Prompt Engineering Is Not a Template Library

I keep seeing prompt libraries sold like recipe books.

Use this phrase. Add this role. Put the instruction in this order. Ask the model to think step by step. Put delimiters around the context. Use this magic sentence.

Some of those tricks work.

The problem is that they do not work as universal laws.

A prompt is not a spell

The same prompt can behave differently across models, tasks, datasets, temperatures, tools, and product contexts.

That should not be surprising. A prompt is not an independent artifact. It is part of a system.

The model matters. The input distribution matters. The available tools matter. The evaluation target matters. The cost of a false positive matters.

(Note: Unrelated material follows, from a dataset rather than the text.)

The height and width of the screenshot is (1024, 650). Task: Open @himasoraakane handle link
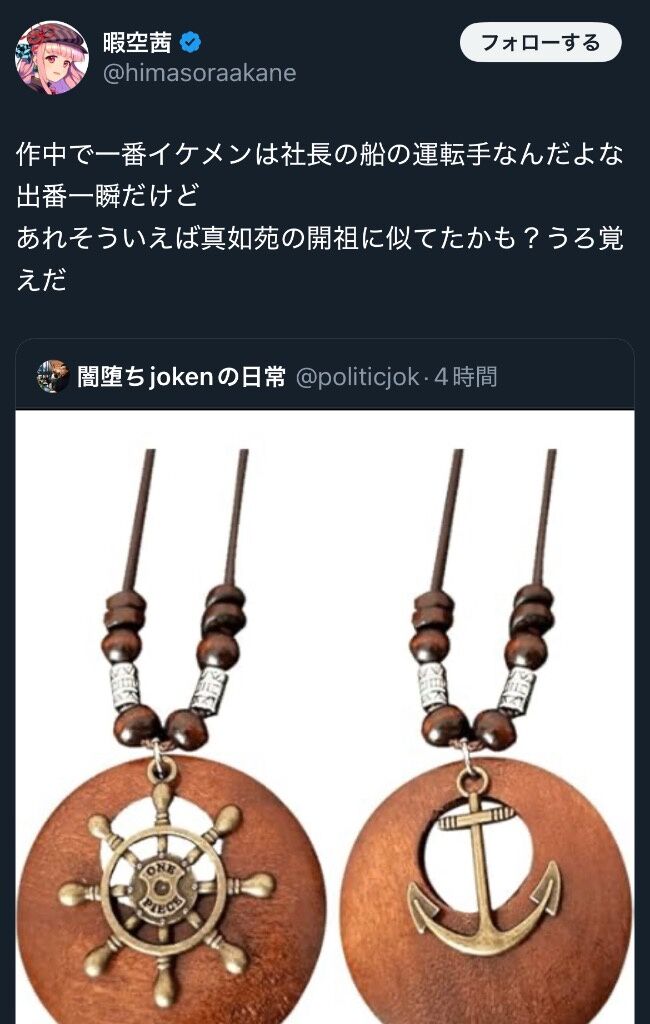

The user interface around the output matters.

So when somebody says “this prompt always works,” I usually hear “this prompt worked in one narrow situation.”

That is still useful.

It is just not science yet.

Templates hide the evaluation problem

The real work is not writing a pretty instruction.

The real work is knowing whether the output improved.

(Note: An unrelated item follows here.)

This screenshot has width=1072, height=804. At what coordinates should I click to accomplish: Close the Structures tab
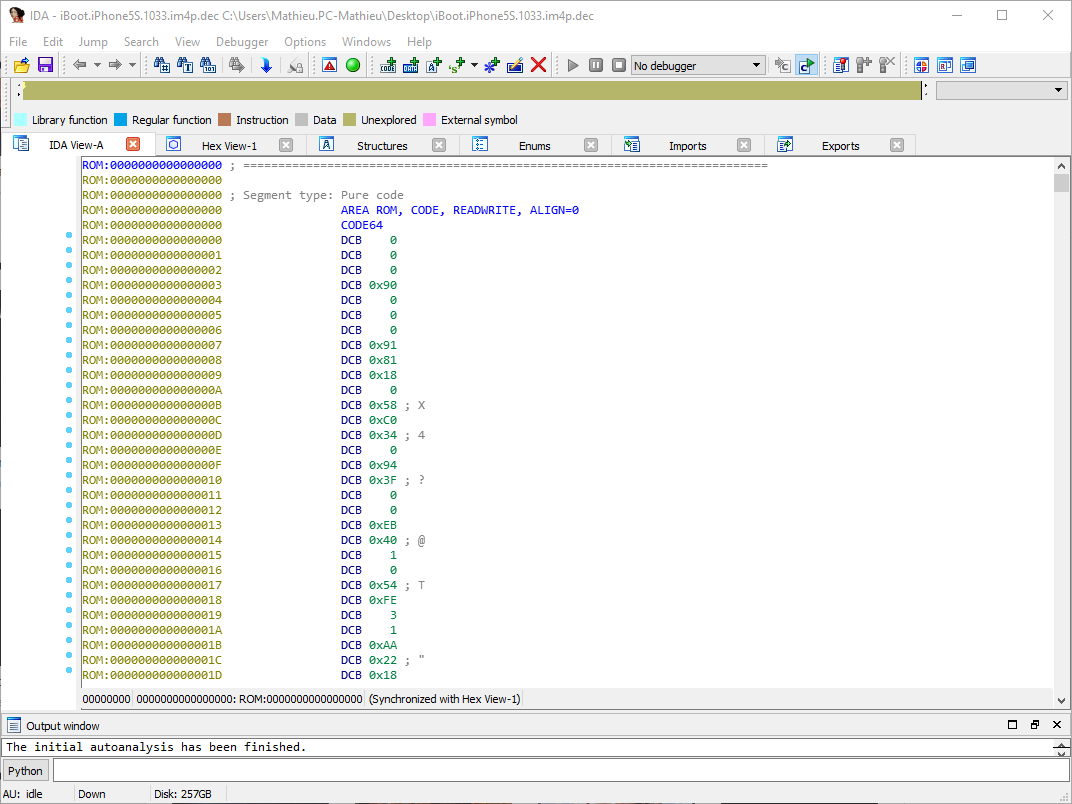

For a toy example, you can eyeball it. For a product, eyeballing does not scale. You need examples, failure cases, regression checks, and some way to compare runs.

Without evaluation, prompt engineering becomes taste theatre.

You tweak a sentence, the next output feels better, and you declare victory. Then a different user input breaks it tomorrow.

I have done this. It feels productive. It is often just moving the failure around.

The product layer matters more

In agent products, the prompt is only one part of the behavior.

What context enters the model?

Which tools are exposed?

What schema must the output satisfy?

What state is persisted?

What happens when the model is uncertain?

Who approves destructive actions?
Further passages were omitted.